JPSM MPSDS Seminar: Using Synergies Between Survey Statistics and Causal Inference to Improve Transportability of Clinical Trials
Michael Elliott, Survey Methodology Program, Michigan Program in Survey and Data Science
When:
April 12, 2023
12:00 – 1:00 EST
Join via Zoom:
Zoom link
Meeting ID: 99290637991
Meeting Password: 1949
Abstract:
Medical researchers have understood for many years that treatment effect estimates obtained from a randomized clinical trial (RCT) — termed efficacy” — can differ from those obtained in a general population — termed effectiveness”. Only in the past decade has extensive work begun in the statistical literature to bridge this gap using formal quantitative methods. As noted by Rod Little in a letter to the editor in the New Yorker …randomization in randomized clinical trials concerns the allocation of the treatment, not the selection of individuals for the study.
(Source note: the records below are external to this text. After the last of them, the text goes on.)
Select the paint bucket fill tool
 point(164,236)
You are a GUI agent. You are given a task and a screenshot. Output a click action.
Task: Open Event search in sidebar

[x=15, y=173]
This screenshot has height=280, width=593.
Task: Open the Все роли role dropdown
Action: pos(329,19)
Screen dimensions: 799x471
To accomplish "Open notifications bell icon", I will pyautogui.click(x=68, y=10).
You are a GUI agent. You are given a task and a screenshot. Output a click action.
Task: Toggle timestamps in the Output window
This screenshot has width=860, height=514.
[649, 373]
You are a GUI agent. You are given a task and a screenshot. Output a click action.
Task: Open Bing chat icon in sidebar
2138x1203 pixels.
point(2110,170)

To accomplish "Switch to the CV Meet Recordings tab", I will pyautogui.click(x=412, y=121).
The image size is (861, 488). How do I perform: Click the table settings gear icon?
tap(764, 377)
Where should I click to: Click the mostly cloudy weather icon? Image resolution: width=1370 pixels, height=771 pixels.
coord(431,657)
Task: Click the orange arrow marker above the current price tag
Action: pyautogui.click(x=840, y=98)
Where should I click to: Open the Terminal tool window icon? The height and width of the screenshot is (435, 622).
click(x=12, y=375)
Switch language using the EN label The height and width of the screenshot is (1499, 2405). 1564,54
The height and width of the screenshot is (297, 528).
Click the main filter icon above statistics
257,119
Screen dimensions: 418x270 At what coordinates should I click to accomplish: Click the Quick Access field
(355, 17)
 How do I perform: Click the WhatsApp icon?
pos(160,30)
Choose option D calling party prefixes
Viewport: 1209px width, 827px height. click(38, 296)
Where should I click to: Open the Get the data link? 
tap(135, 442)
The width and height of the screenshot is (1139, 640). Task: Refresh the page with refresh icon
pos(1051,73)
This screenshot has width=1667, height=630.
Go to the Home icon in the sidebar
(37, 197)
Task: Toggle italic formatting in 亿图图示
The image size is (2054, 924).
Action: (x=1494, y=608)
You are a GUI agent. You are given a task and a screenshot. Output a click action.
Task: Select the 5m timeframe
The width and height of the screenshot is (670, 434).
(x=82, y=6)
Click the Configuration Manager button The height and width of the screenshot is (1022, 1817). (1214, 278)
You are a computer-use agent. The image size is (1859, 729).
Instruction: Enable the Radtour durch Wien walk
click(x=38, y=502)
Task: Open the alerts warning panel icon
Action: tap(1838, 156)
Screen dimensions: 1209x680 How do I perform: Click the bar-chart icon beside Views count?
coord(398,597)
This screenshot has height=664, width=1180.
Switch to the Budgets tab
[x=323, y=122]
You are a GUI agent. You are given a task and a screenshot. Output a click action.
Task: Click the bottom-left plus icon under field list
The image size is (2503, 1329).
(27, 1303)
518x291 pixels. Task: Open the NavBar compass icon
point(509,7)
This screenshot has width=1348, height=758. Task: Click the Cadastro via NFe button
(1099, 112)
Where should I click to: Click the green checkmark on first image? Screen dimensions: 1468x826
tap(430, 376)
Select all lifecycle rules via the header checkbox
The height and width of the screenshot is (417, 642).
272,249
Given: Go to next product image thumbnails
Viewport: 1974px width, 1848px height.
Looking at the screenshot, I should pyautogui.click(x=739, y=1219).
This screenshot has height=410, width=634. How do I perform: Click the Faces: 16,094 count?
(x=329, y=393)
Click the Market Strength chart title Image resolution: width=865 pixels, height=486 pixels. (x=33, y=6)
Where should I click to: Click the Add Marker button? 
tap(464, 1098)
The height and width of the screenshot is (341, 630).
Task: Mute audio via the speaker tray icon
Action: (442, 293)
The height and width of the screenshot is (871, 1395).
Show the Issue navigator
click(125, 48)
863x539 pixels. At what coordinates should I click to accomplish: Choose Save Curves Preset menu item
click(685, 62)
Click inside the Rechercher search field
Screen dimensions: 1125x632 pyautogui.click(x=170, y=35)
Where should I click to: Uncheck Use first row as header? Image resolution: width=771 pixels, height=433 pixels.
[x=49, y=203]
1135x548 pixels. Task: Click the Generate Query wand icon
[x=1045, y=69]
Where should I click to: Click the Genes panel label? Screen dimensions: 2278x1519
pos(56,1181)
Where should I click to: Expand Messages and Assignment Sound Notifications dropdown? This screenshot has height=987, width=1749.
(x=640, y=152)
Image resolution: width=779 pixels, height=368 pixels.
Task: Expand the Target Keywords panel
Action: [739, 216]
The latter can have an important impact on the average size of a treatment effect,” with RCT samples often designed, sometimes explicitly, to be more likely to include individuals for whom the treatment may be more effective.
This issue has been various termed generalizability” or transportability.” Why do we care about transportability? In RCTs we are in the happy situation were treatment assignment is randomized, so confounding due to either observed or unobserved (pre-treatment) covariates is not an issue. But while randomization of treatment eliminates the effect of unobserved confounders, at least net of non-compliance, it does not eliminate the effect of unobserved effect modifiers, which can impact the causal effect of treatment in a population that differs from the RCT sample population. The impact of these interactions on the marginal effect of treatment thus can differ between the RCT population and the final population of interest.
Concurrent with research into transportability has been research into making population inference from non-probability samples. There is a close overlap between these two approaches, particularly with respect to the non-probability inference methods that rely on information from a relevant probability sample of the target population to reduce selection bias effects. When there are relevant censuses or probability samples of the target patient population of interest, these methods can be adapted to transport information from the RCT to the patient population. Because the RCT setting focuses on causal inference, this adaptation involves extensions to estimate counterfactuals. Thus approaches that treat population inference as a missing data problem are a natural fit to connect these two strands of methodological innovation.
In particular, we propose to extend a pseudo-weighting” methodology from other non-probability settings to a doubly robust” estimator that treats sampling probabilities or weights as regression covariates to achieve consistent estimation of population quantities. We explore our proposed approach and compare with some standard existing methods in a simulation study to assess the effectiveness of the approach under differing degrees of selection bias and model misspecification, and compare it with results obtained using the RT data only and with existing methods that use inverse probability weights. We apply it to a study of pulmonary artery catheterization in critically ill patients where we believe differences between the trial sample and the larger population might impact overall estimates of treatment effects.
Bio:
Michael Elliott is a Professor of Biostatistics and a Research Professor at the Institute for Social Research. Dr. Elliott’s research interests include the design and analysis of sample surveys, causal inference, and missing and latent variable data structures.